Tashkent regional governor Davron Khidoyatov served up what seemed to be some great economic news to Uzbek President Shavkat Mirziyoyev during an investment presentation—Swedish giant IKEA, he declared, was set to build a $52mn furniture factory in Chirchik, outside Tashkent.
It turns out, however, that Khidoyatov may have presented Mirziyoyev with a rather dodgy construction. RFE/RL approached IKEA about its plans and was told that the world’s largest furniture retailer was not aware of the project and does not plan to do business in Uzbekistan until 2025, according to a report by AKIpress.
IKEA, it added, responded: "Inter IKEA Systems BV, which is responsible for IKEA franchising in the world, is seeking opportunities for the attraction of more and more people to IKEA concept, which means quality and accessible equipment. As for opening a new market, by 2025 IKEA plans to reach 12 new markets to increase the number of its clients all over the world. Uzbekistan is not included into this plan for market expansion. Neither IKEA Industry, nor supplies offices of IKEA plan business in this country," it said.
Not so much as an IKEA cafeteria plate of Swedish meatballs then.

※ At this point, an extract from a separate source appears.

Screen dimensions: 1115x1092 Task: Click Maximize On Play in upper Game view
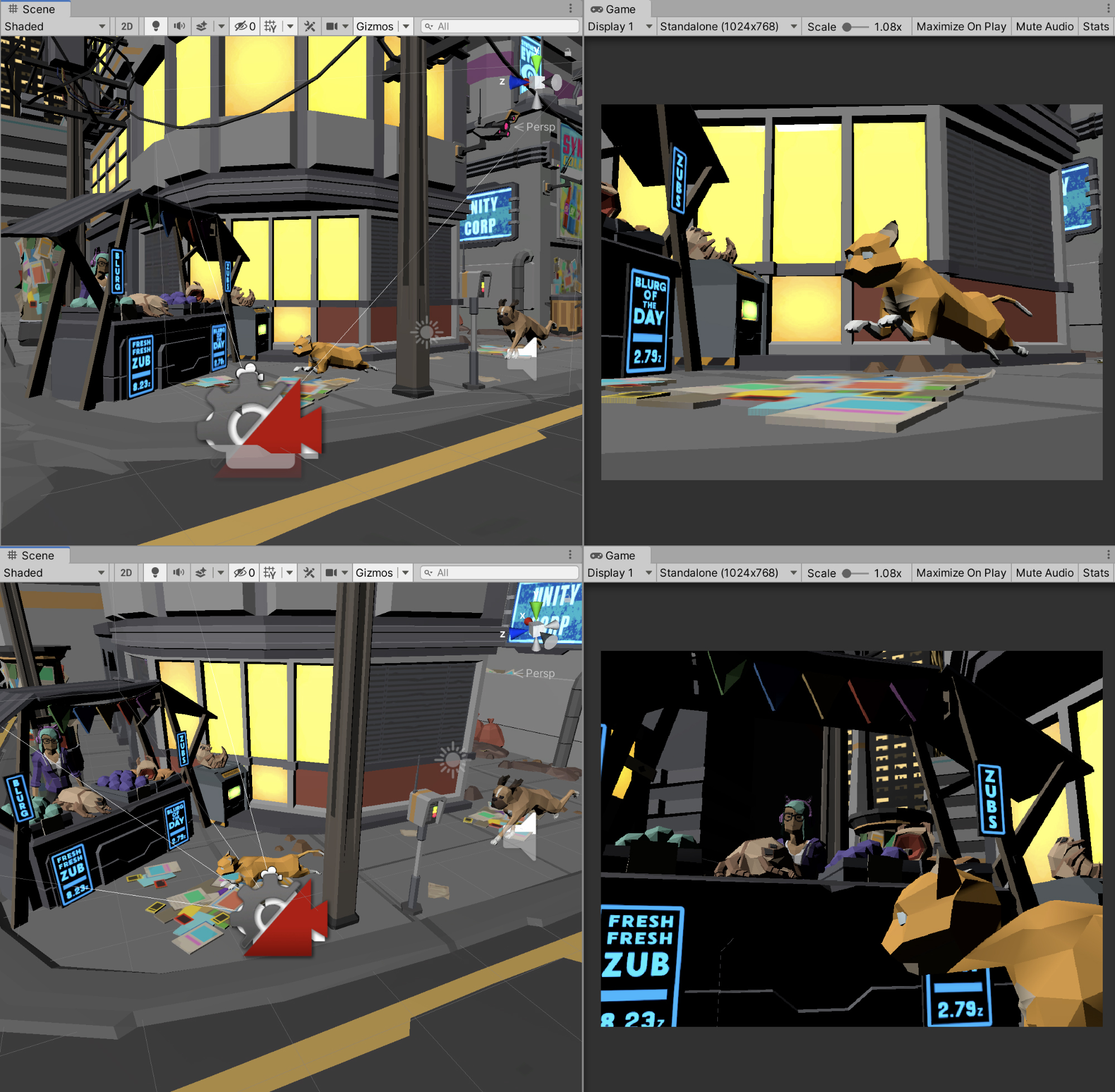point(960,26)
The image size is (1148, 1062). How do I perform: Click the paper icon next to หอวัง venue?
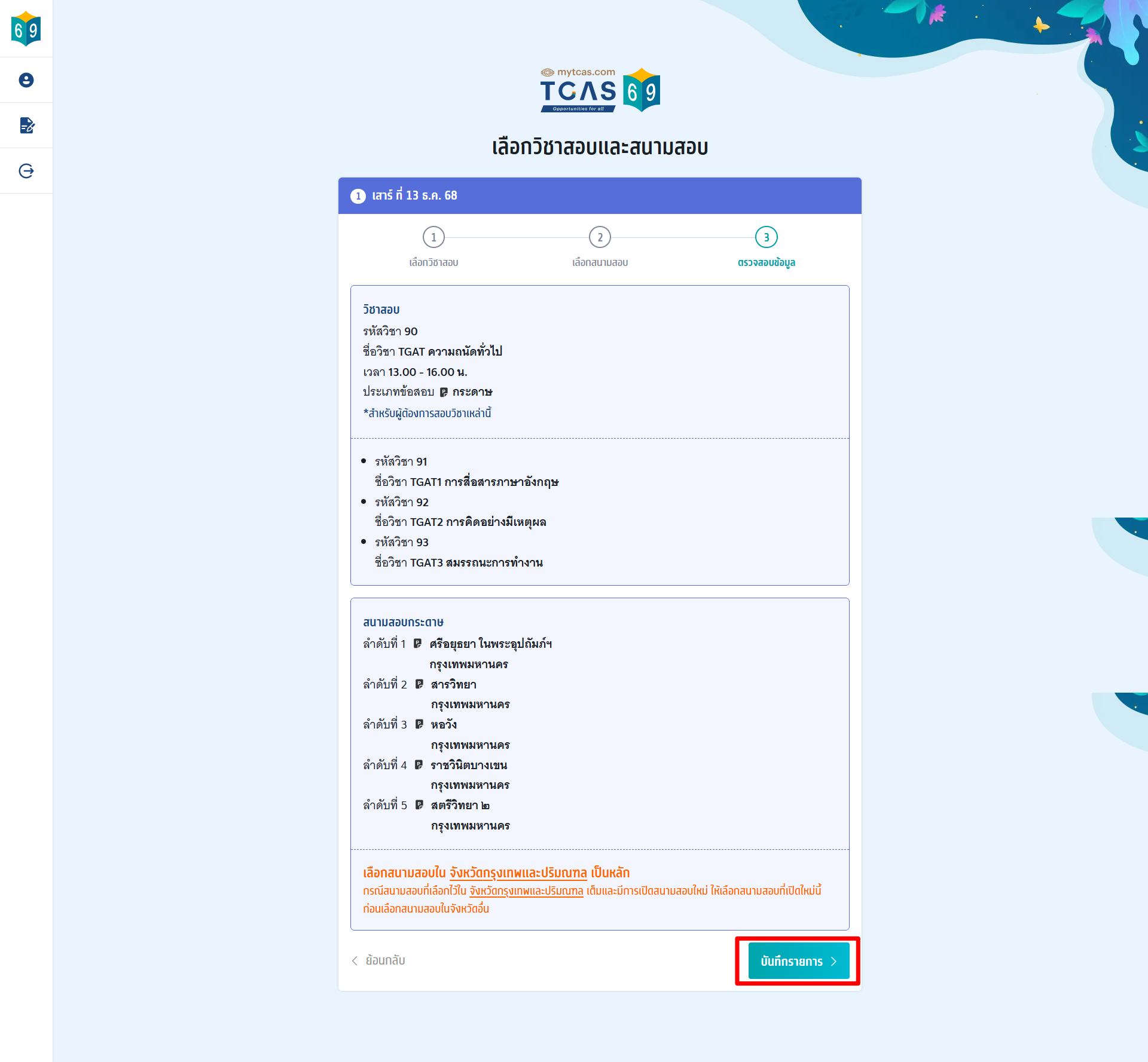tap(419, 724)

The IKEA statement does not at all jive with the “ready-to-assemble” plans Khidoyatov relayed to the president.
"A 5.5-hectare land plot was provided for construction already, and the project implementation will last 22 months," Khidoyatov announced in his presentation.
Referring to Khidoyatov’s presentation, which took place in early February, the press service of the president stated: "187 new investment projects are planned in the [Tashkent] region. The presentation focused on the largest of them."
The president's website does not specify what "major" projects were mentioned by Khidoyatov, but local media reported that “IKEA LLC” would run the factory project on behalf of the Swedish corporation.
The affair begs the question, are there “entrepreneurs” out there with fake Allen keys?
RFE/RL added: “The official register of companies in Uzbekistan includes the establishment of IKEA Premium in Namangan, IKEA MM in Karakalpakstan and IKEA Andijan Group in Andijan. At the same time, none of these local companies has any relationship with the Swedish corporation.”
Intellectual property rights remains a big issue in Uzbekistan. The country’s Antimonopoly Committee last year revealed a list of 30 unscrupulous individuals who violated intellectual property rights. The impostors imitated brands including Snickers, Mars, Zebra, Hydrolife and Kanefron.